Only in Detroit could a music club be open twice a week and stay in business, but that’s the beauty of Cafe D’Mongo’s Speakeasy, an enduring and idiosyncratic hub of culture downtown. The club’s owner — Larry Mongo — insists on being open only Friday and Saturday nights, which adds to the peculiar charm of D’Mongo’s, and embodies the spirit of the most interesting Detroiters, those who refuse to do things the “normal” way. Cafe D’Mongo’s Speakeasy is a former jazz club, which Mongo was forced to close in 1993 on account of rising violence in the area. But he reopened the spot in 2007, and despite his insistence on not advertising or promoting in any way, Detroiters can’t get enough of the place.
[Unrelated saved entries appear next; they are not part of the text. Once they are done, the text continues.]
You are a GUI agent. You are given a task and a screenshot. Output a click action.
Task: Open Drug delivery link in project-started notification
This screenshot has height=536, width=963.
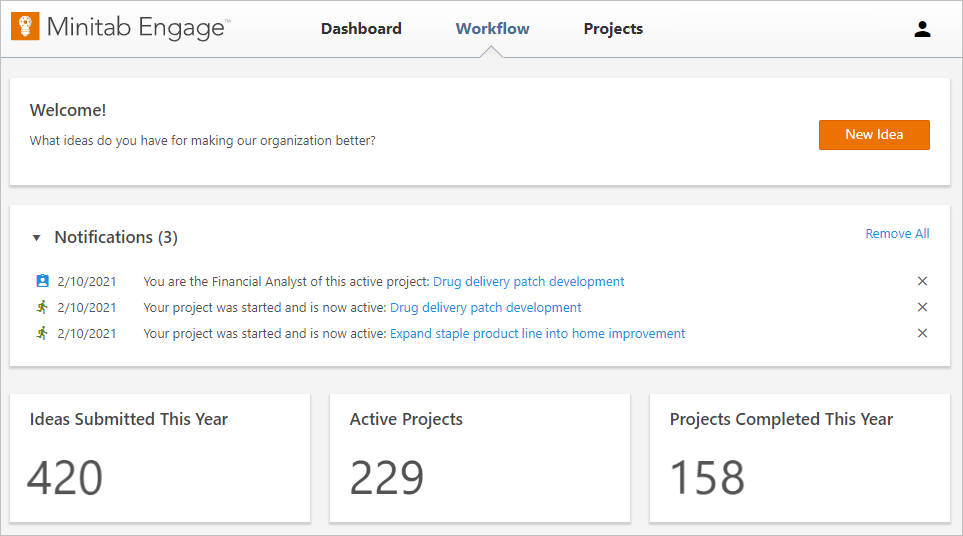[485, 307]
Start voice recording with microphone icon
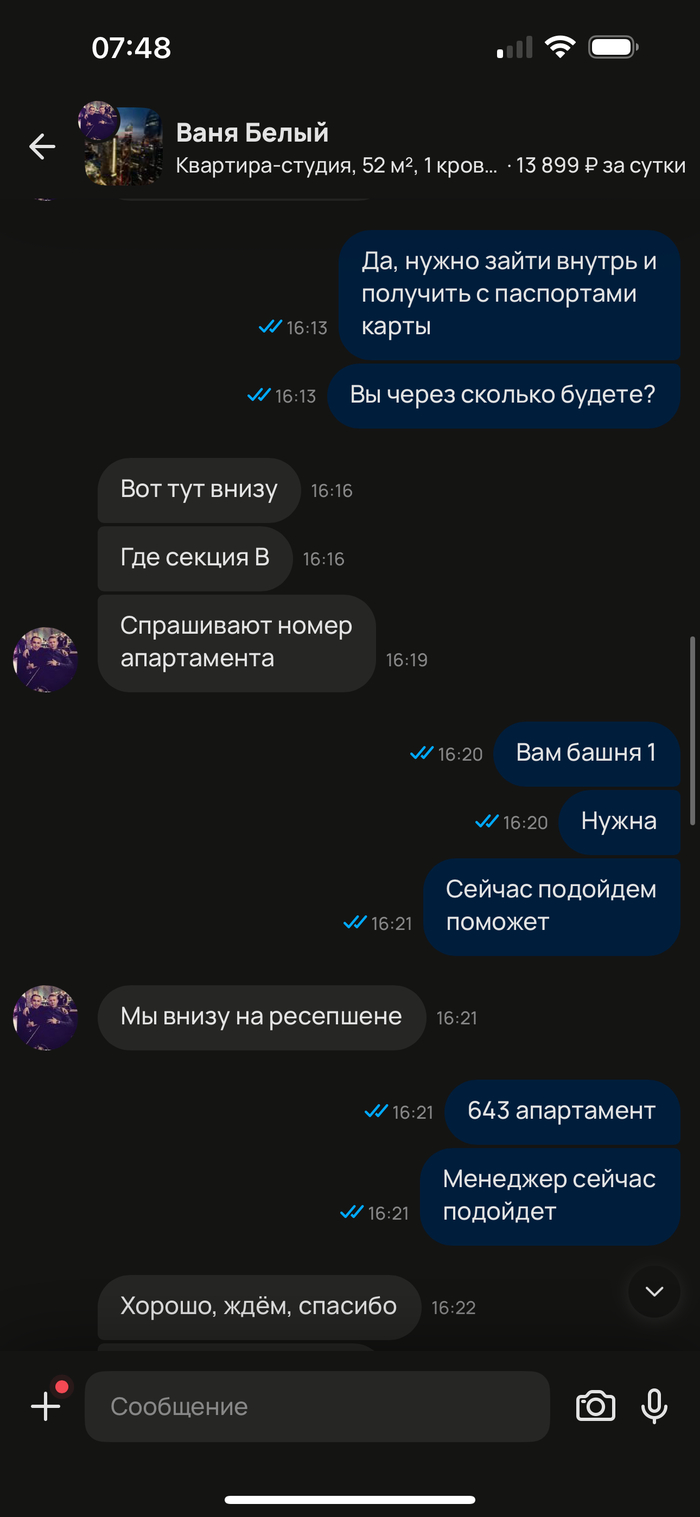 [x=654, y=1406]
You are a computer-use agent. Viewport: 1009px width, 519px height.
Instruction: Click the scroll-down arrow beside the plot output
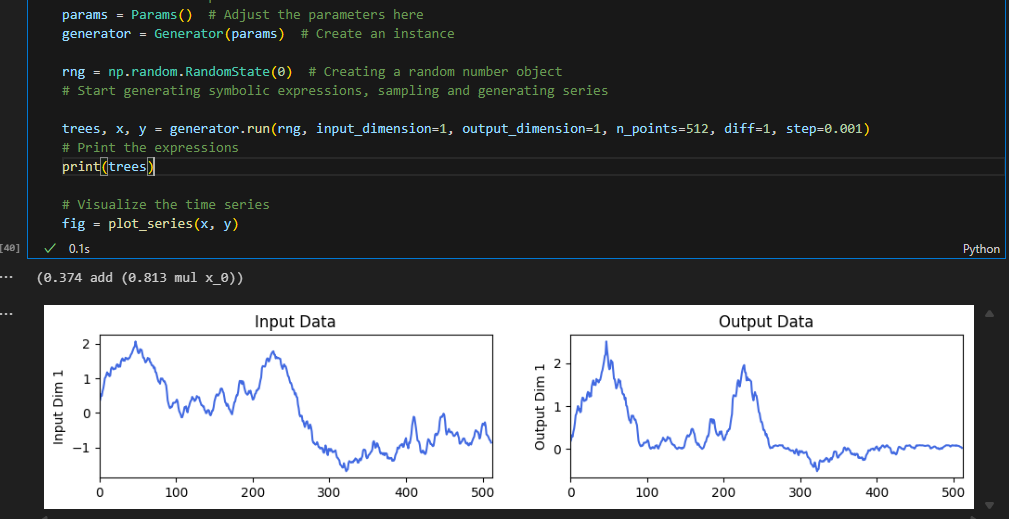991,504
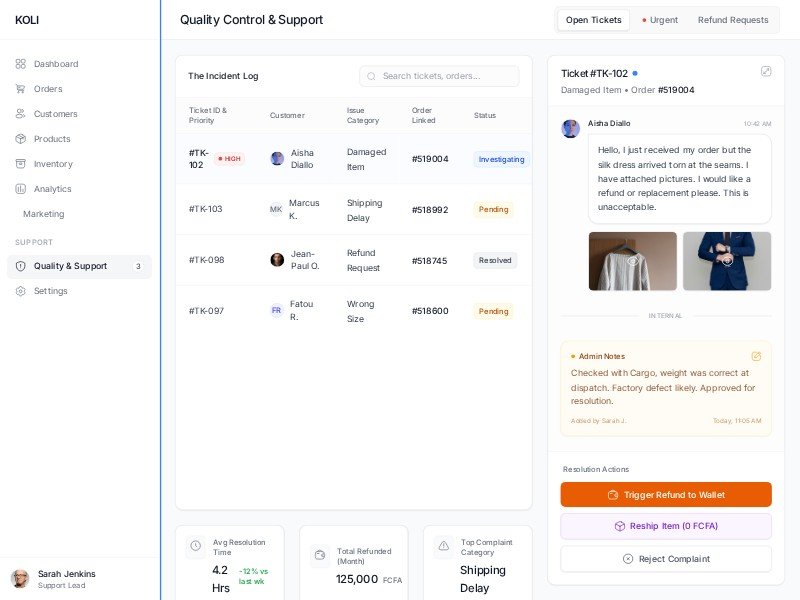Click the Products box icon in sidebar
This screenshot has width=800, height=600.
pos(21,139)
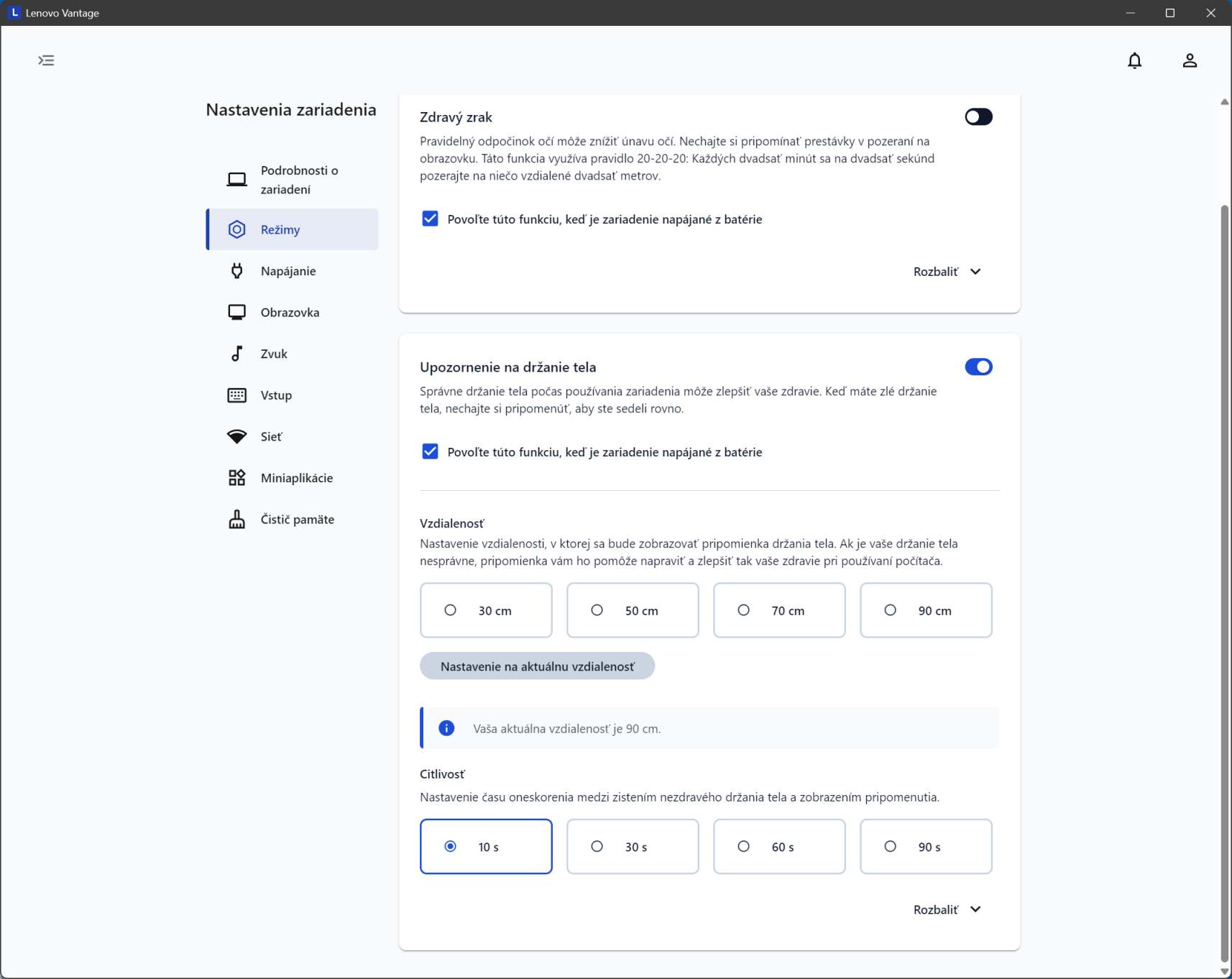Open the Čistič pamäte menu item
This screenshot has height=979, width=1232.
coord(297,520)
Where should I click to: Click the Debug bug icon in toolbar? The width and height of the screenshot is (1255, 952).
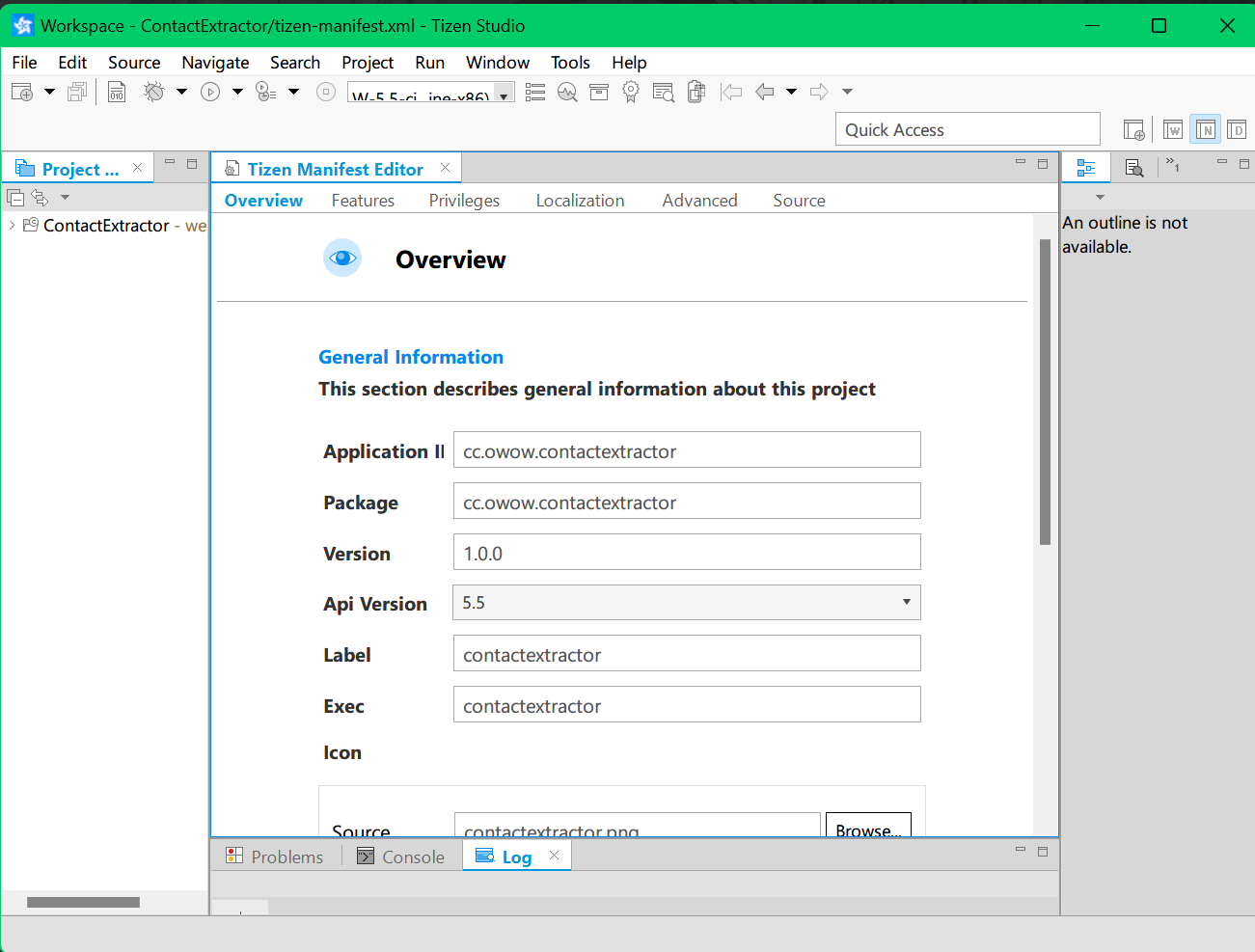tap(153, 92)
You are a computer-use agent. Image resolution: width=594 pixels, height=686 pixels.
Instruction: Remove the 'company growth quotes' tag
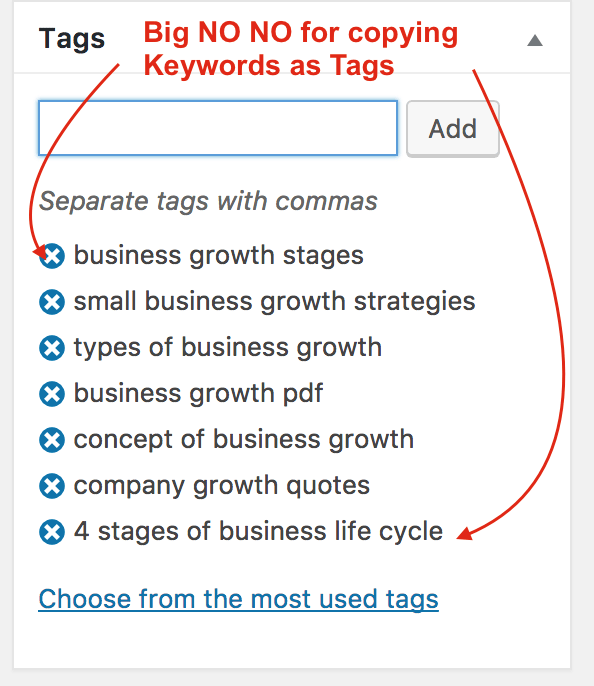click(52, 486)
I visited the club last Friday and was treated to a performance of jazz piano and soulful acoustic music. While I listened to the music, I couldn’t help but gaze around me at the club’s décor, which is a hodgepodge of vintage and elegant furniture and wall-hangings, side by side with installations of faux-gold records and ancient jazz posters — it evokes the glamour of three-piece suits and evening gowns, combined with the ingrained DIY culture of Detroit, which is used to making due with what’s on hand. What’s on hand is a diverse and enthusiastic crowd, soaking up the atmosphere of offbeat styling and lo-fi entertainment. There’s also a full bar, of course, and a charmingly limited menu of soul food (both the chicken and ribs are delicious). Live performances by local musicians at an idiosyncratic club with delicious soul food? Let’s call it the Detroit trifecta.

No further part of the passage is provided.